- Problem to solve
The answer must consist of every line from the entries that holds the word "icon".

- Data provided
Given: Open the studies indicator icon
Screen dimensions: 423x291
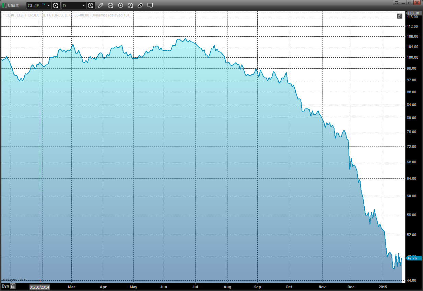Looking at the screenshot, I should click(110, 5).
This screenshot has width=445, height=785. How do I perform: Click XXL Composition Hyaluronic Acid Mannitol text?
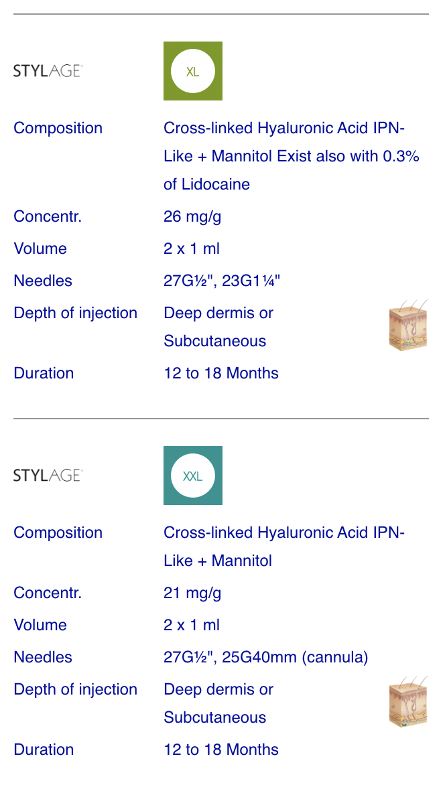[x=284, y=547]
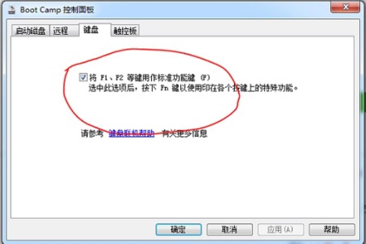Screen dimensions: 366x244
Task: Close the Boot Camp 控制面板 window
Action: coord(345,7)
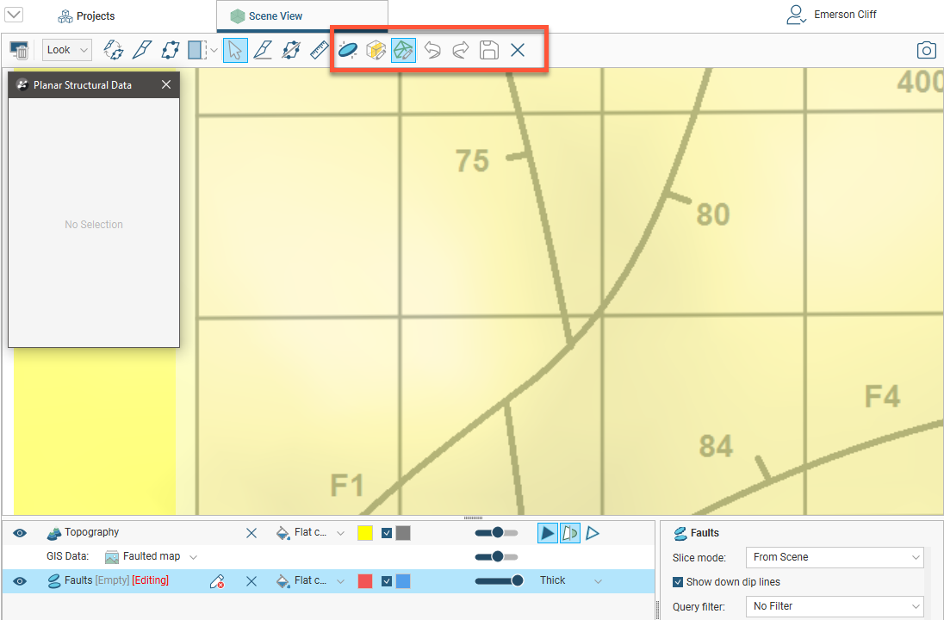Screen dimensions: 944x620
Task: Close the Planar Structural Data panel
Action: tap(166, 84)
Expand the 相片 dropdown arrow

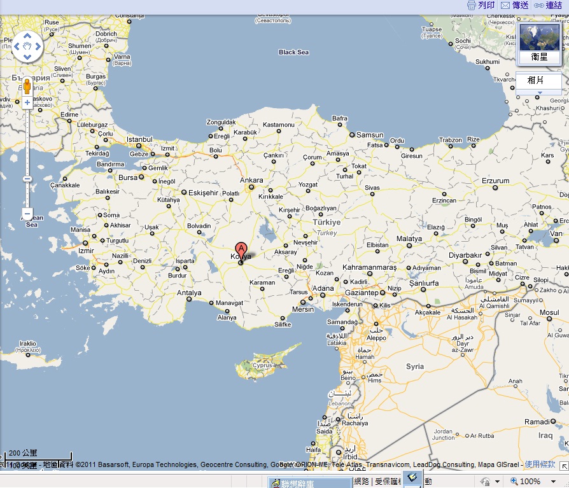point(540,93)
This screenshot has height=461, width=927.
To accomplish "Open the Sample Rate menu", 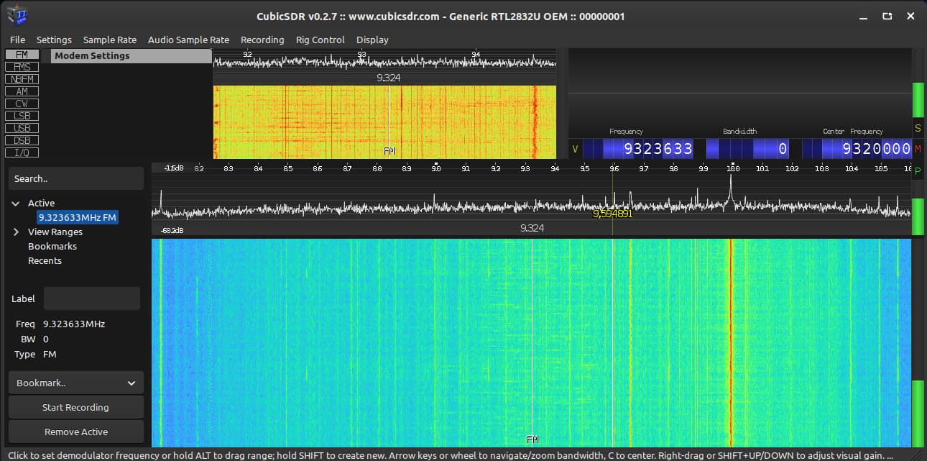I will (109, 40).
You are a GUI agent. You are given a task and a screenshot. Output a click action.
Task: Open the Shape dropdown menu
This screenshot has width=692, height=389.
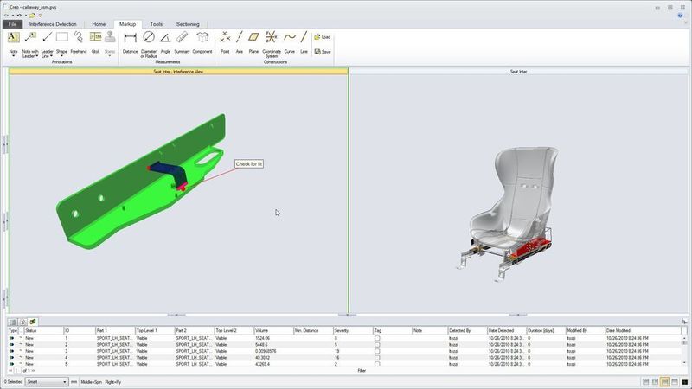[x=62, y=56]
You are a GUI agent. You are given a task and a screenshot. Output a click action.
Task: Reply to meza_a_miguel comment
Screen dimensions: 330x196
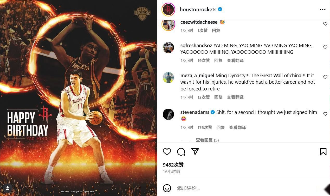pyautogui.click(x=218, y=97)
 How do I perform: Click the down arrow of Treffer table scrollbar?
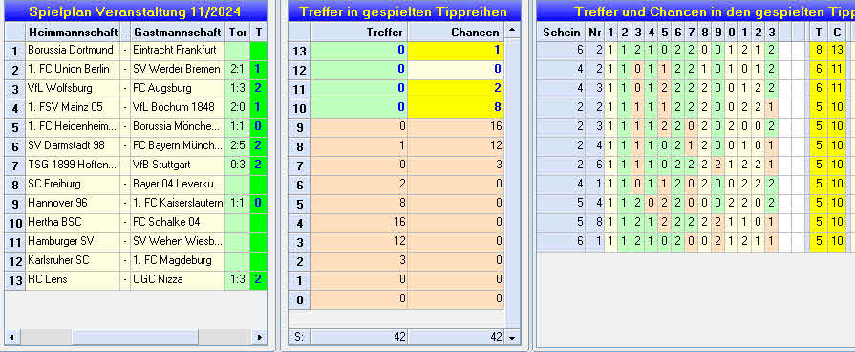512,337
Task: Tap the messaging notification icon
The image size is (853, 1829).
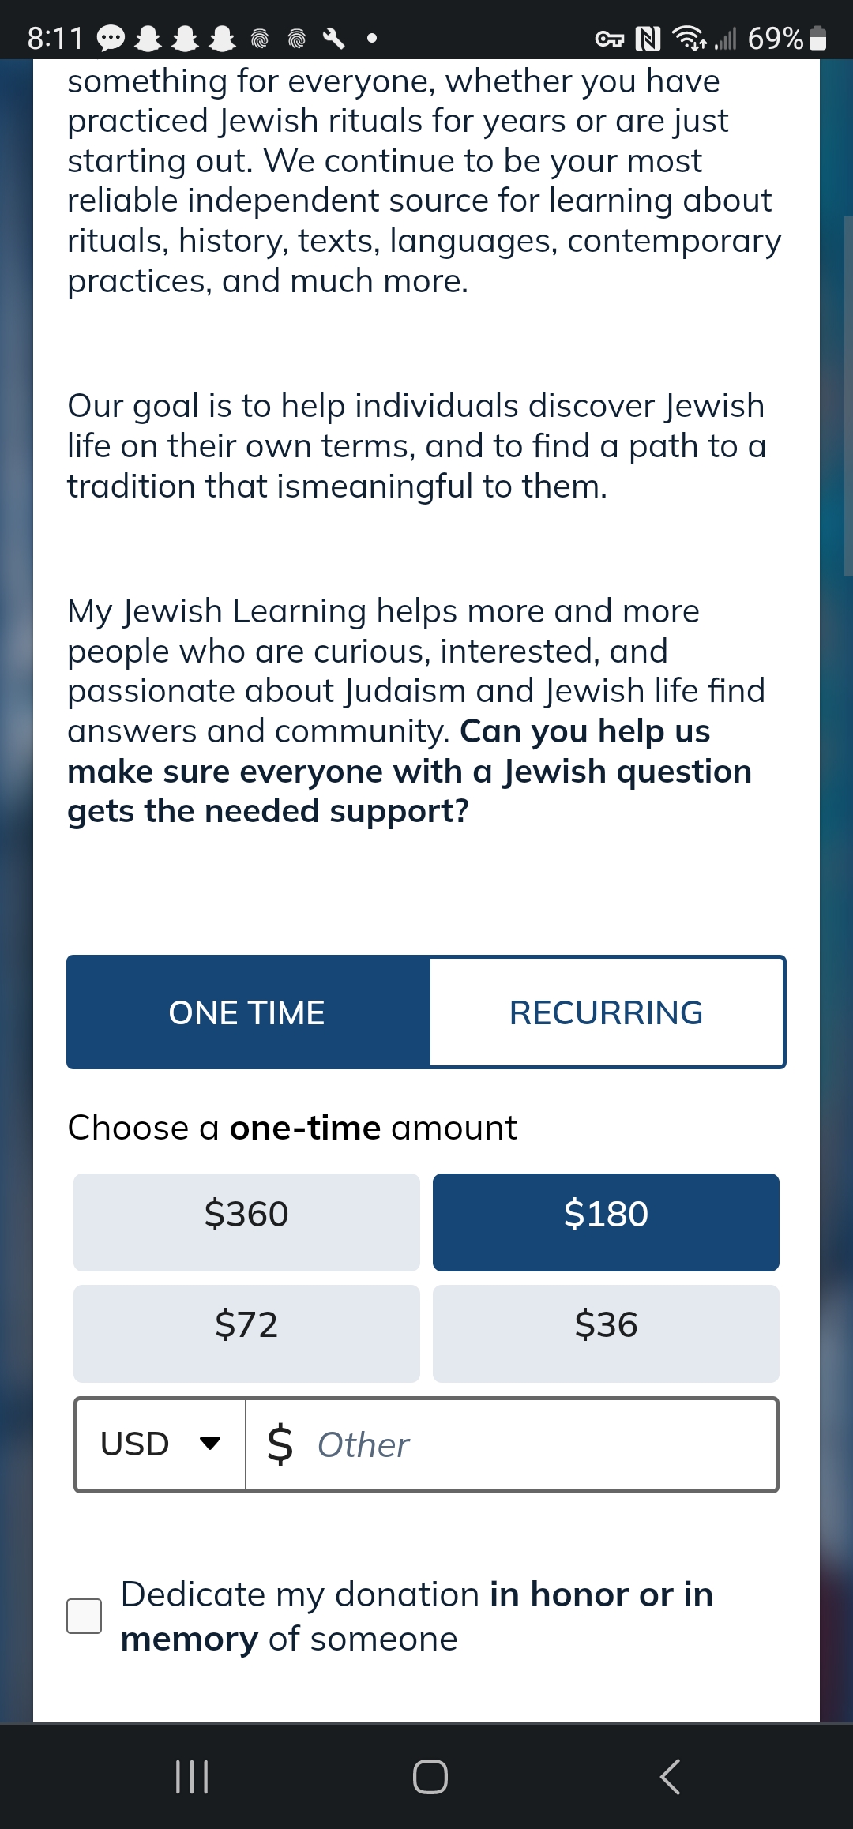Action: pyautogui.click(x=111, y=38)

- Result
Given: Open the studies indicator icon
Task: Tap the messaging notification icon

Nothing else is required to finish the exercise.